■ **Fragen zum Text**
A – Beantworte anhand des Artikels über den Kinderschutz-Kongress diese drei Fragen:
(i) Welches Klinikum richtet den Kongress der Deutschen Gesellschaft für Kinderschutz in der Medizin aus?
(ii) Wie alt war Fiete, als er an Diabetes erkrankte?
(iii) Was wünscht sich Fiete für die Zukunft?
B – Schreibe den Artikel über den Kinderschutz-Kongress ab seinem letzten Satz weiter.

■ **Angezeigter Text**

%%

Eine Ärztin führt eine Anamnese bei einem Kind durch (gestellte Szene). © picture alliance / Zoonar Foto: Lev Dolgachov

Kinderschutz-Kongress: Kinder vor sich selbst und anderen schützen

Stand: 20.05.2022 19:04 Uhr

Das Westküstenklinikum in Heide richtet erstmals den Kongress der Deutschen Gesellschaft für Kinderschutz in der Medizin aus. Themen sind unter anderem kindgerechte Versorgung, Missbrauch, aber auch selbstgefährdendes Verhalten.

von Oliver Kring

Kindesmisshandlungen, Übergriffe gegen Kinder und Jugendliche, aber auch fehlende Achtsamkeit: Am Westküstenklinikum (WKK) Heide hat am Freitag die Jahrestagung der Deutschen Gesellschaft für Kinderschutz in der Medizin (DGKiM) begonnen. Für die Mediziner ist es auch ein Thema, wenn ein Kind sich selbst gefährdet. Und das muss noch nicht mal aus bösem Willen geschehen.

Junge erkrankt im Alter von neun Jahren an Diabetes

Ein Fallbeispiel ist der heute 15-jährige Fiete aus Friedrichstadt (Kreis Nordfriesland). Er ist neun Jahre alt, als er an Diabetes erkrankt. Vor allem zu Beginn der Pubertät habe er versucht, seine chronische Erkrankung zu ignorieren. "Am Anfang habe ich mich unfair behandelt gefühlt. Weil ich nicht verstanden habe, wieso ich das machen muss," sagt Fiete. "Da habe ich alles gegessen, was ich gefunden habe. Ich habe mich nicht drum gekümmert. Es war mir schlichtweg egal." Er erzählt, wie dann die Werte schlechter wurden und ihm bewusst wurde, "dass das irgendwann nicht gut endet."

Westküstenklinikum Heide: Chefarzt warnt vor Nachlässigkeit

Fiete ist Patient bei Dr. Thorsten Wygold im Westküstenklinikum. Der Chefarzt versucht während der Behandlung, einen vertrauensvollen Zugang zu den Jugendlichen zu finden und sie behutsam zu beraten. Der Arzt warnt vor einer akuten Gefahr, "wenn jemand, der Diabetes hat und nachlässig damit ist, auch noch anfängt Alkohol zu trinken." Damit könnten sich die Jugendlichen sogar ungewollt umbringen. "Das ist jetzt nicht so, dass ich dramatisiere. Diese Fälle kommen leider hin und wieder auch vor," erklärt Wygold. Fiete hingegen hat sich und seine Zuckerkrankheit inzwischen gut im Griff. Sein Wunsch: Dass die Technik irgendwann so gut ist, dass er sich gar nicht mehr um seine Erkrankung kümmern muss.

%%

[Aus einer Sammlung entnommene Daten]
%%

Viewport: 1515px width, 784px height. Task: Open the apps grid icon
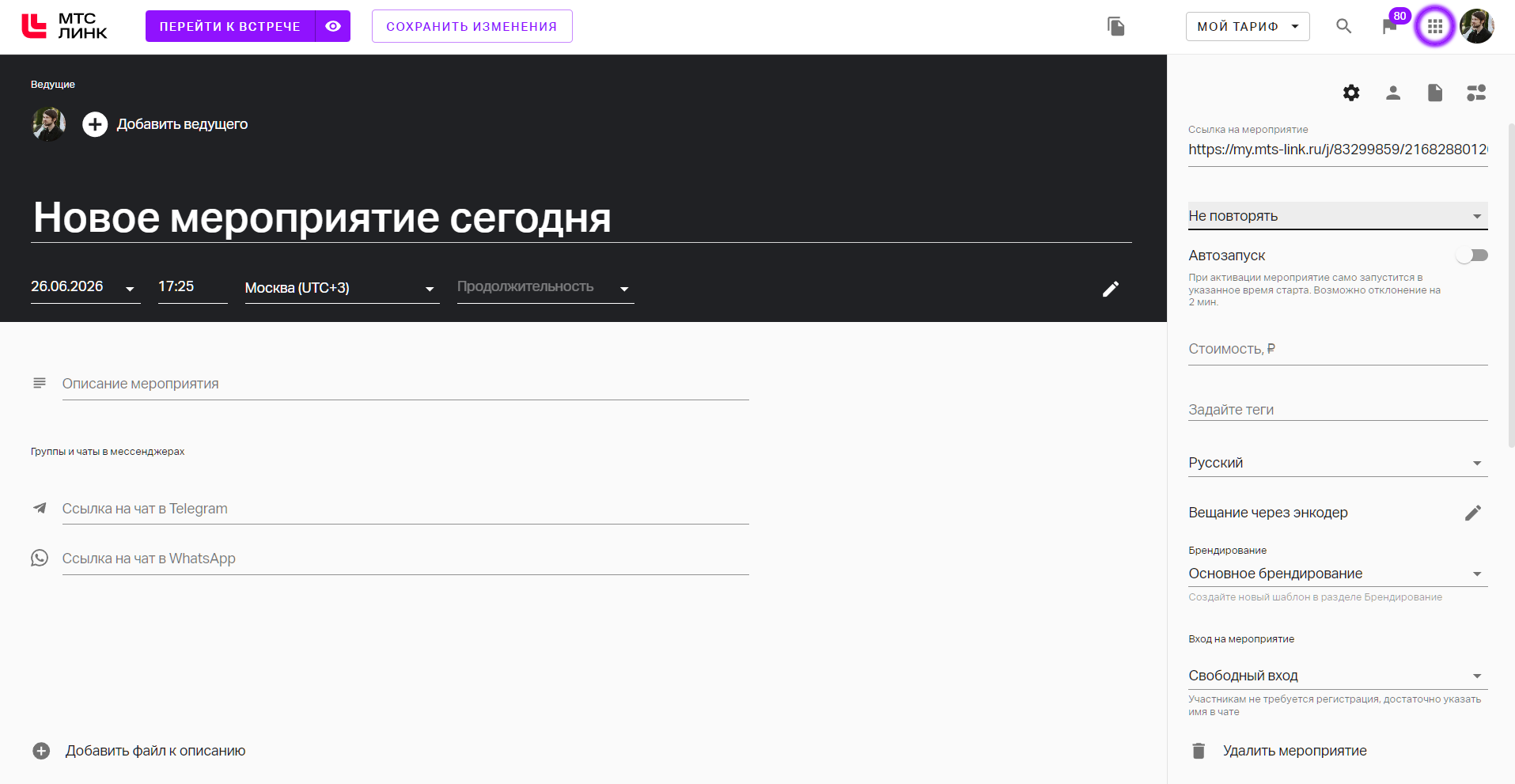click(x=1434, y=26)
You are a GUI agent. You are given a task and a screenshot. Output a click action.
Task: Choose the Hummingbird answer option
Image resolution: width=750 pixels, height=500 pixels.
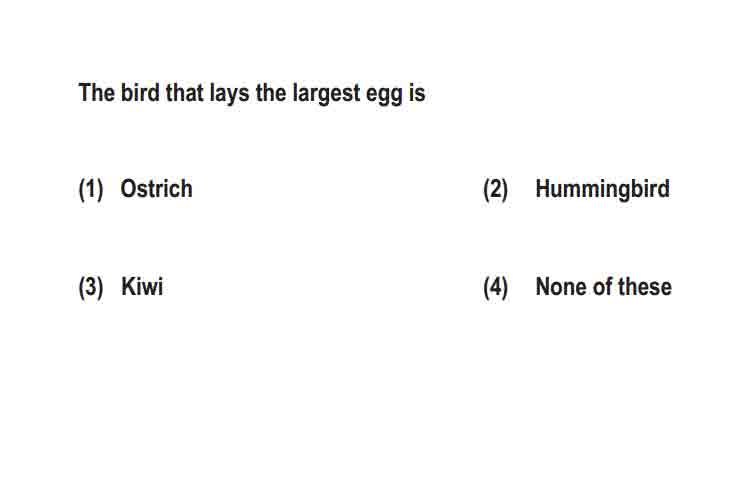(x=602, y=189)
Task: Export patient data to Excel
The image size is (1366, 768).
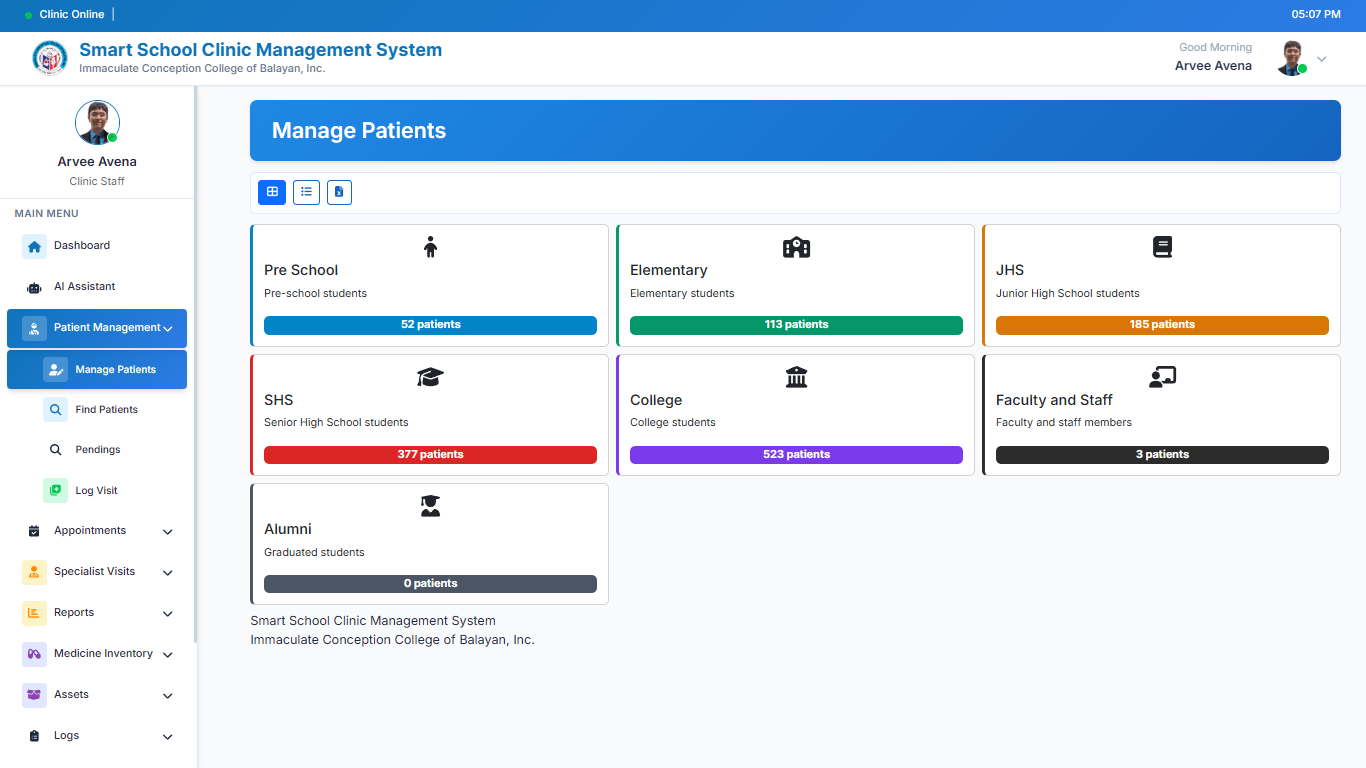Action: [x=339, y=192]
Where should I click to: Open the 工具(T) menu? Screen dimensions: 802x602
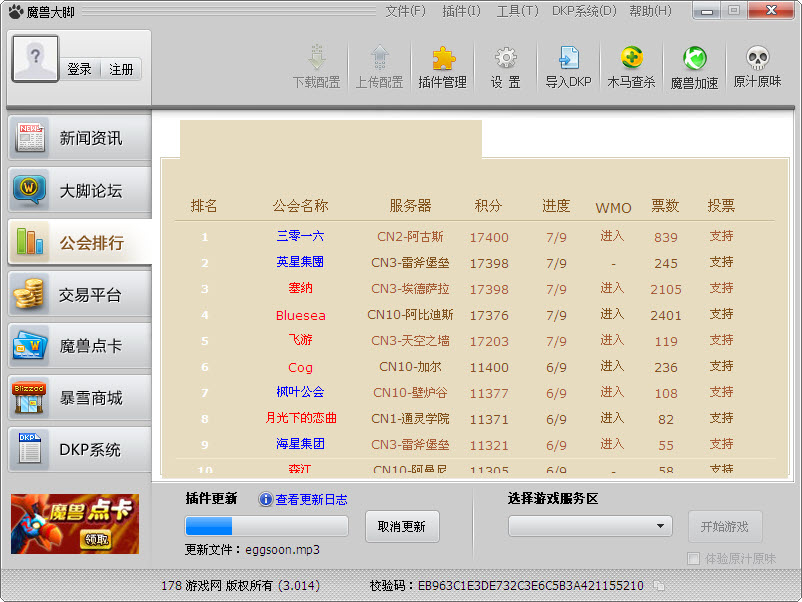(x=517, y=11)
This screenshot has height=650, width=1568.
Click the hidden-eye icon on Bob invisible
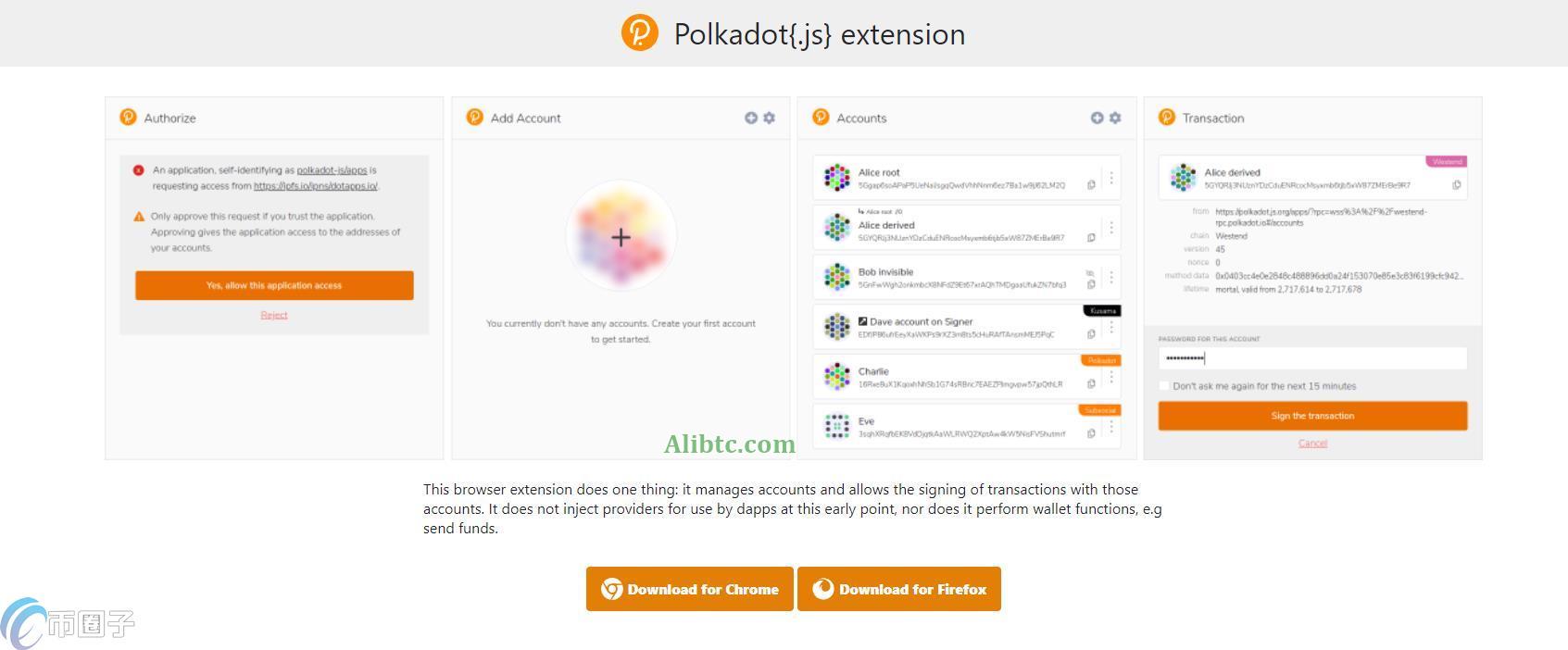(x=1090, y=273)
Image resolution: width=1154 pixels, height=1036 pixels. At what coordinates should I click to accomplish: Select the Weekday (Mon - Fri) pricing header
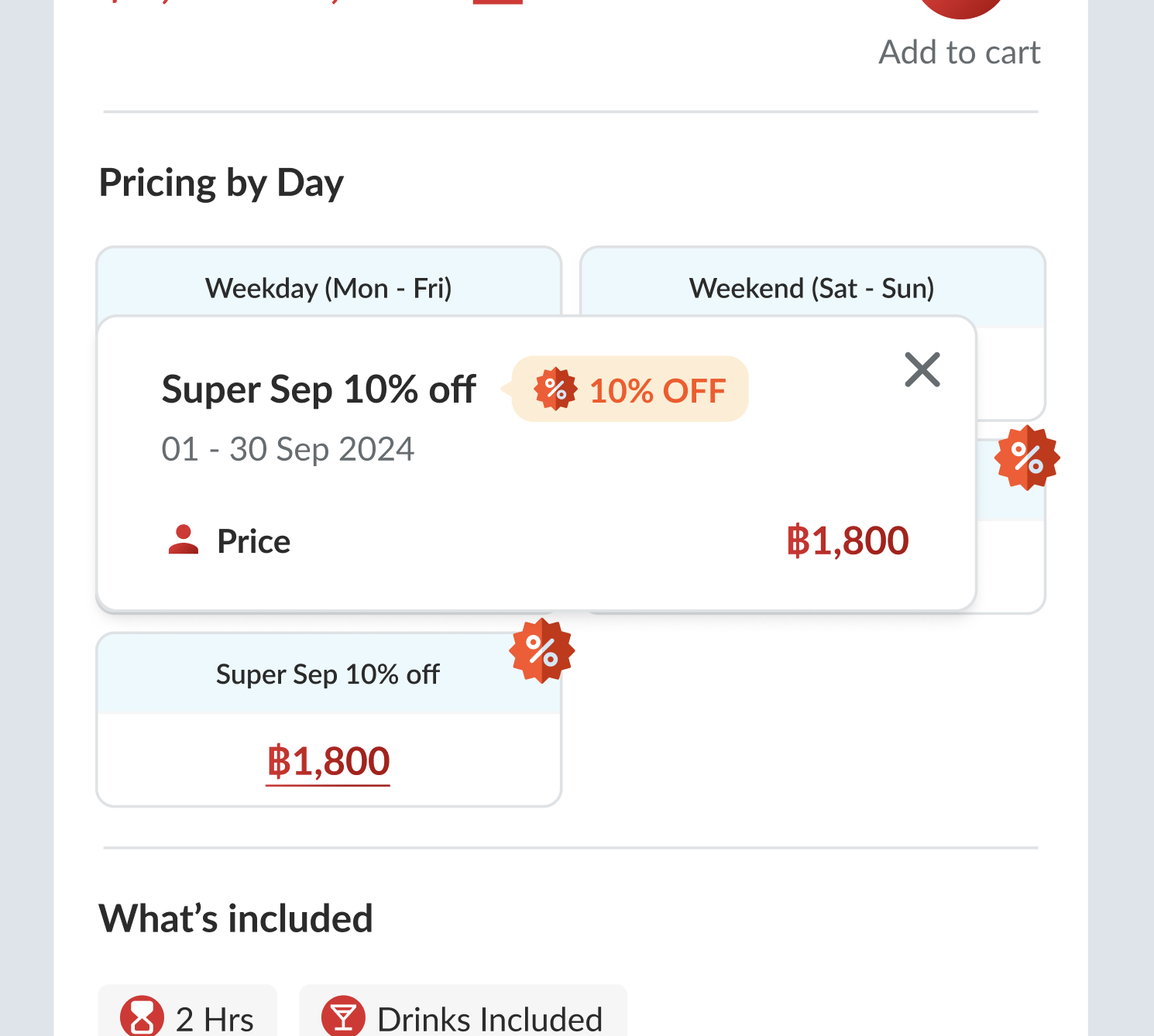pyautogui.click(x=328, y=288)
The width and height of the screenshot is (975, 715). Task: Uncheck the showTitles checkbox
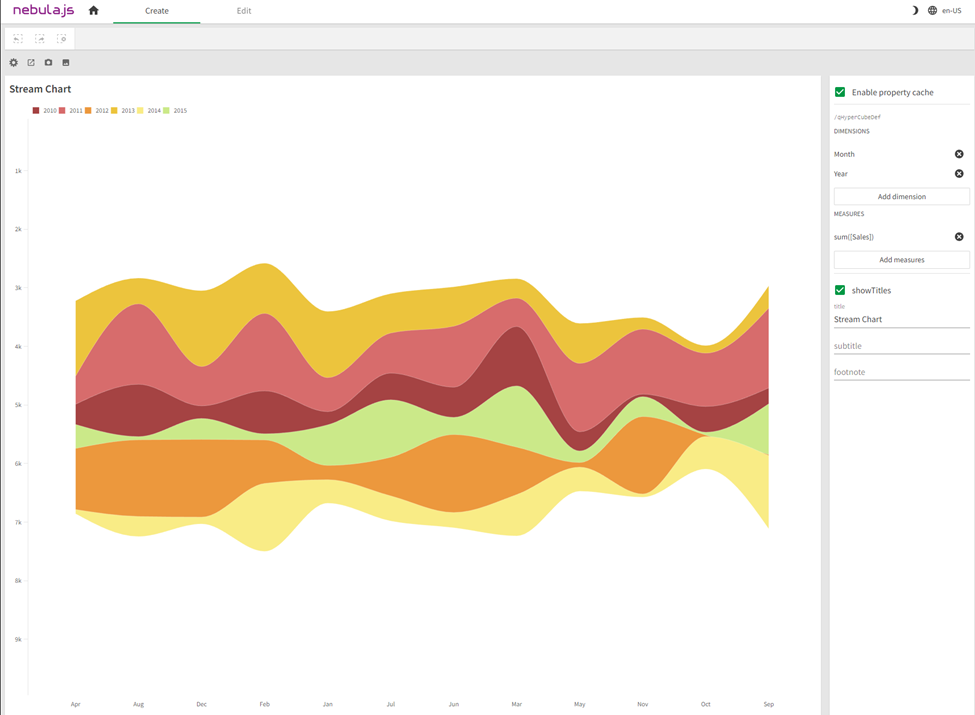(x=840, y=290)
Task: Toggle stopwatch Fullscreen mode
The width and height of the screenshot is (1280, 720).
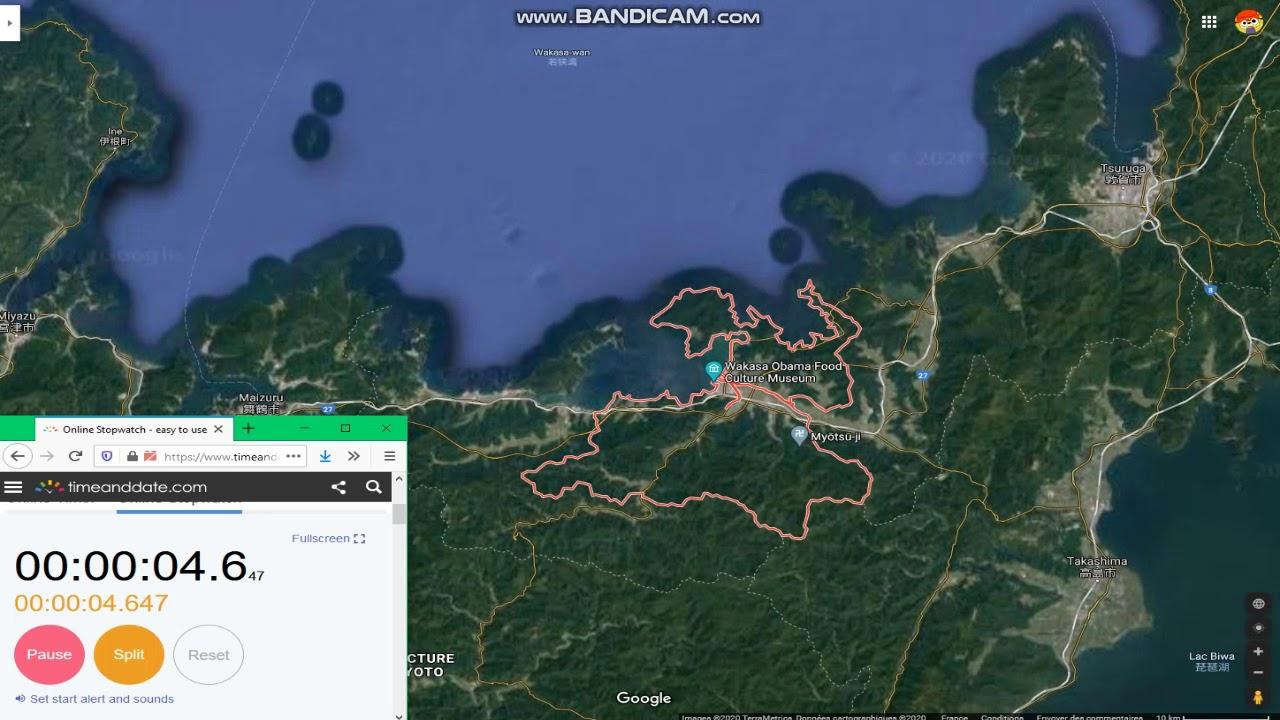Action: pos(328,538)
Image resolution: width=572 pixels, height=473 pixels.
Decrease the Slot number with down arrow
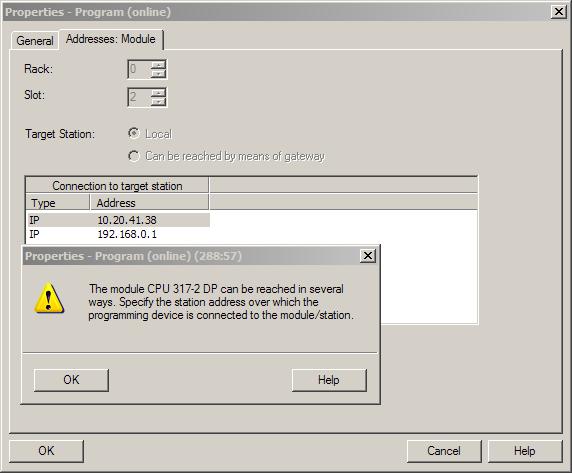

%%

■ **Ergebnisse je Aufgabe**
A –
(i) Das Westküstenklinikum (WKK) in Heide.
(ii) Neun Jahre.
(iii) Er wünscht sich, dass die Technik irgendwann so gut ist, dass er sich gar nicht mehr um seine Erkrankung kümmern muss.

B –
Nicht jeder Arzt erkennt Missbrauch

Auf dem Kongress geht es aber auch um Übergriffe. Bei weitem nicht jeder Arzt sei in der Lage, eine Kindesmisshandlung oder einen Übergriff festzustellen, sagt Dr. Bernd Herrmann, Vorsitzender der DGKiM. "Das ist kein zufrieden stellender Zustand." Die Fachleute beraten auf dem Kongress, wie Strukturen geschaffen werden können, die Kinderschutz in der Fläche verbessern. Die Vorträge sollen helfen, die Ärzteschaft zu sensibilisieren: Während des Kongresses gibt es 26 verschiedene Vorträge, Impulse, Diskussionen rund um Veränderungen und notwendige Neuerungen einer möglichst kindgerechten, schützenden medizinischen Versorgung. Und da gebe es ein Gefälle zwischen Stadt und Land, unter anderem, weil die Fallzahlen im ländlichen Raum und dadurch die praktische Erfahrung der Mediziner deutlich geringer seien, meint Dr. Thorsten Wygold

Schutzkonzept: Schleswig-Holsteins Kliniken gerüstet

Schleswig-Holstein, so WKK-Geschäftsführer, Dr. Martin Blümke, sei an der Stelle bereits beispielhaft für Deutschland. Sein Kollege Dr. Wygold ergänzt: "Vor 20 Jahren war es noch schwierig, einen richtigen Ansprechpartner zu finden, wenn Kinder mit spezifischen Verletzungen in die Notaufnahme kamen." Heute gibt es nach seinen Worten ein einheitliches Schutzkonzept der Kliniken und Jugendpsychiatrien im Land.

Denn auch in Schleswig-Holstein steigen laut Statistikamt Nord die Zahlen bei Fällen von sexueller Gewalt und von gewaltsamen Übergriffe auf Kinder deutlich an. Als Beispiel für eine Verbesserungen nennt Wygold die Möglichkeit, einen Rechtsmediziner digital zuschalten zu können, ohne dass die Familie nach Kiel oder Hamburg fahren muss.

Recht auf sexuelle Selbstbestimmung

Neben diesen Themen geht es auf dem Kongress außerdem um das Recht der sexuellen Selbstbestimmung sowie der körperlichen Unversehrtheit junger Patienten. "Das reicht von einfachen Untersuchungen und Blutabnahmen bis hin zu komplexen Behandlungen bei hormonellen Erkrankungen," sagt Wygold. Auch hier hätten die schleswig-holsteinischen Kliniken gute Konzepte erarbeitet, die zu mehr Achtsamkeit und Rücksicht bei Kindern und Jugendlichen führen sollen.